Hot Pink? Call It 'Mangenta'

A model dressed in Christian Lacroix Couture Spring/Summer 2009 collection.




As the founder and chief executive of Joie de Vivre hotels, Chip Conley is known for quirky, cutting-edge décors. But some of his investors balked when he planned a hotel interior and a financial-district restaurant that featured hot pink.




So he and his designers picked a new name for the color in their scheme: "mangenta."
No longer relegated to the garish masses, the saturated pink shades known as fuchsia and magenta are suddenly haute. They are cropping up in all sorts of unexpected places, including building exteriors, sofas, shoes and iPhones. British designer Clive Christian, who accepts only clients who know better than to ask the cost of their "couture" kitchens, has created a concept design for the "Alpha Kitchen" that's aglow with hot pink LED lighting.

Fuchsia is a leading color for fall in both womenswear and menswear. Hot pink ties drip from the racks of the upscale new Neapolitan Men store in Winnetka, Ill. Saks Fifth Avenue has placed fall orders for hot pink clothes from brands including the inexpensive BCBG Max Azria and the higher-end Michael Kors, who went so far as to show a full-length fur coat in the color for fall.

"I have to tell you," says Colleen Sherin, Saks's women's fashion director, "our best sell-throughs are not coming from black. They're coming from bold, vibrant colors and patterns."

For once, this demand is coming from the fashion elite in New York, the city that perfected head-to-toe black. Store buyers in the southern U.S. have been begging for more color for years.



"This is a somewhat unusual color trend," says Dean White, executive vice president of merchandising at Paul Fredrick, where sales of hot pink ties have doubled to 6% of sales from 3% in the past year. "In the '80s, sales in pink neckwear were very good, but that was in a more traditional shade of light pink."
The fuchsia phenomenon might not age really well.
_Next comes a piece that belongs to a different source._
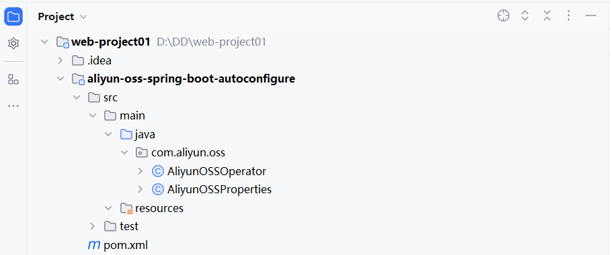
Task: Click Expand All tree icon
Action: click(525, 16)
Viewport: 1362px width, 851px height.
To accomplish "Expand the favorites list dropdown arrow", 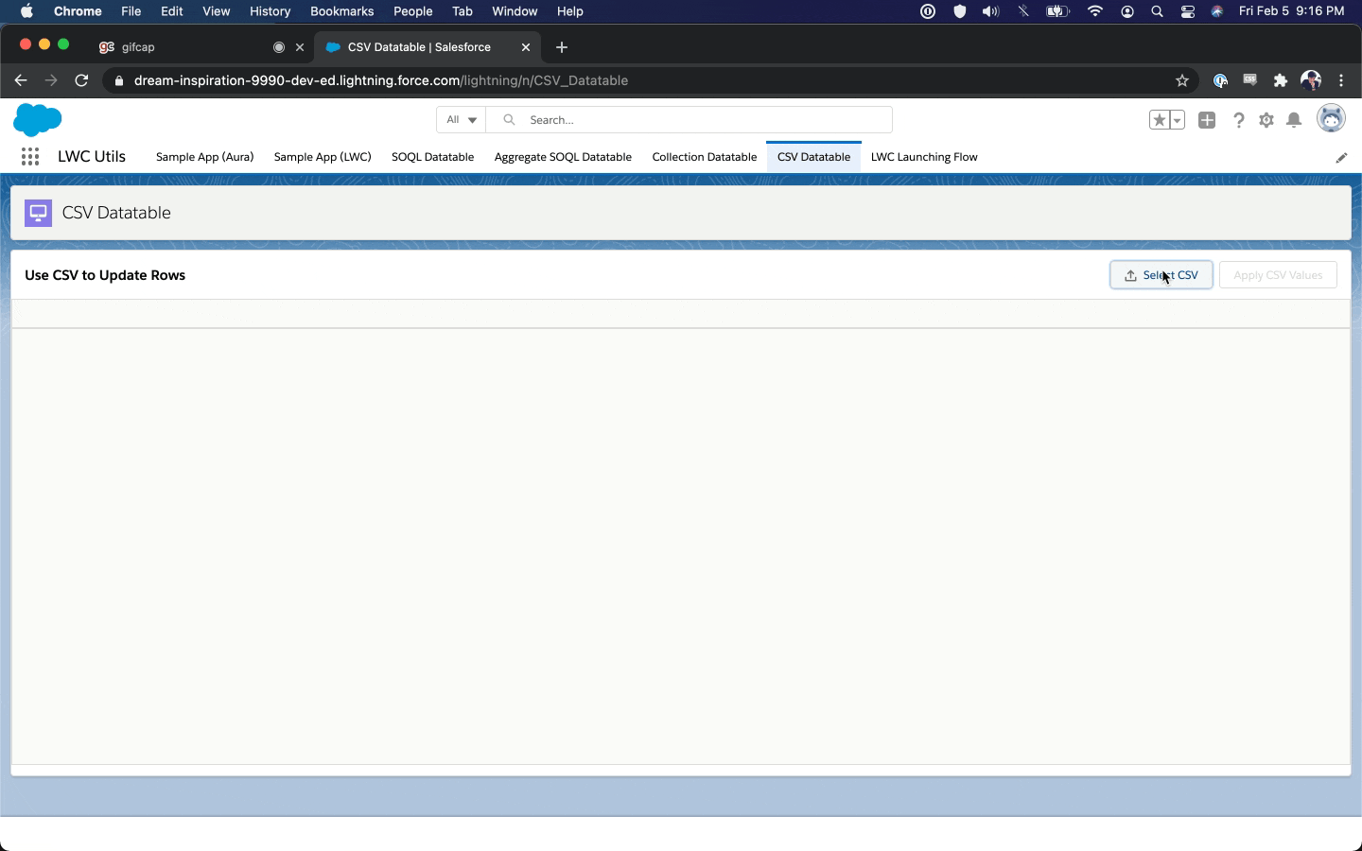I will click(x=1175, y=120).
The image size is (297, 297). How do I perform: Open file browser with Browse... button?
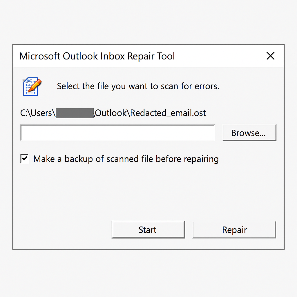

Yet that's precisely the point -- fuchsia is so very here today because tomorrow is so scary to think about. The color of hothouse flowers and glorious summer landscapes speaks to our bruised psyches. Brown is bleak. Fuchsia is anything but.

Says Anamaria Wilson, fashion news and features director of Harper's Bazaar magazine, which has a spread of fuchsia fashion on its pages this month. "I don't mean to sound obvious, but there's a whole optimism thing going on here."

When the financial crisis hit last fall, just as clothing designers were selling their fall ready-to-wear collections to stores, the runways were full of black, gray and brown, with swatches of blue. The style world's creative types set to work immediately to come up with a new style equation that would persuade consumers to whip out their credit cards. Six months later -- wham! The colors -- zany, cartoonish hues that also include neon orange and yellow -- are bold enough to induce an adrenalin rush.

It was hard to miss the appearance of both Michelle Obama and White House Social Secretary Desirée Rogers in bright fuchsia dresses at the White House Correspondents' Association dinner several weeks ago. They are always right on trend, thanks to their cavalcade of fashion's leading advisers, from Vogue editor Anna Wintour to designers like Narciso Rodriguez.

And from a design-industry perspective, what better choice than a shade that will shake things up now -- and require a new coat of paint when we can no longer bear to look at it?
he cover of New York magazine's design issue this month shows a gleeful model tossing a can of fuchsia paint across the white cover. The concept suggests devil-may-care fun.

"Pink represents a certain playfulness and confidence, particularly in men," says Simon Maloney, head of buying and production for shirtmaker Thomas Pink, where pink is selling well and will be marketed as a key color for fall.

Since pink carries a lot of psychological baggage, I consulted with Sarah Whittaker, an image consultant known professionally as the "wardrobe shrink," about what the color says when worn. Fuchsia, she says, "can be quite acidic, and so the wearer can appear arrogant or like they are flaunting themselves," she said. Redder tones such as magenta "can be more respectful," she added, noting that such colors work well on people with strong coloring, such as dark eyes and hair.

I disappear in bright colors, but fuchsia has tiptoed into my home. First, some pillow covers called out to me at Ikea -- an inexpensive way to enliven my kitchen benches. I've purchased a hot pink scarf that makes people smile, I hope out of good cheer.

Last week, my 10-year-old son Harper returned from the orthodontist with fuchsia-colored braces. I concede that I worried about the reaction at school the next day, but I needn't have. The other boys like them -- without any coaching about mangenta.